For the first time, scientists on Earth may have obtained dust particles from outside the solar system, thanks to a NASA spacecraft whose mission ended in 2006.
According to a press release from NASA's Jet Propulsion Laboratory (JPL), scientists had been examining material brought back on the Stardust spacecraft ever since it returned to Earth. Pending confirmation, these seven particles would be the first ever recovered from interstellar space.
One paper is published Friday in the journal Science and a dozen more are expected next week in the journal Meteoritics & Planetary Science.
"These are the most challenging objects we will ever have in the lab for study, and it is a triumph that we have made as much progress in their analysis as we have," Michael Zolensky, co-author of the Science paper and curator of the Stardust laboratory at NASA's Johnson Space Center in Houston.
In a separate press release, from the University of California - Berkeley (UCB), study researchers said the particles have been literal needles in a haystack. Two of them are approximately two microns, which equates to thousandths of a millimeter.
Study lead author Andrew Westphal, a physicist at UCB's Space Sciences Laboratory, called the particles "very precious."
"The fact that the two largest fluffy particles have crystalline material - a magnesium-iron-silicate mineral called olivine - may imply that these are particles that came from the disks around other stars and were modified in the interstellar medium," he said in the release. "We seem to be getting our first glimpse of the surprising diversity of interstellar dust particles, which is impossible to explore through astronomical observations alone."
A physicist at UCB, Anna Butterworth is an author on one of the forthcoming papers.
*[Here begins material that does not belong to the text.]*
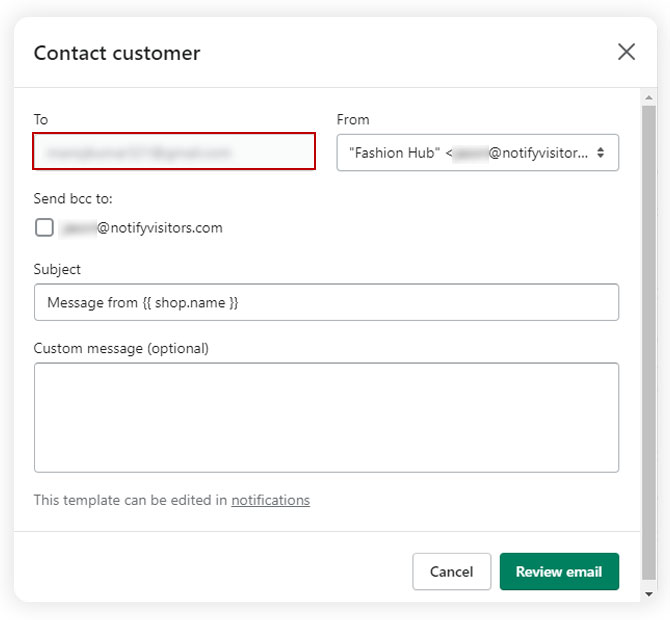Click the "From" field label
The height and width of the screenshot is (620, 670).
tap(353, 120)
"This dust is relatively new, since the lifetime of interstellar dust is only 50 to 100 million years, so we are sampling our contemporary galaxy," she said in the release. "We expected to find grains less than a micron across that would leave a track a couple of microns wide. That is about one-fiftieth the width of a human hair. We might not see the particles in an optical microscope, so the Dusters are looking for the impact tracks they made."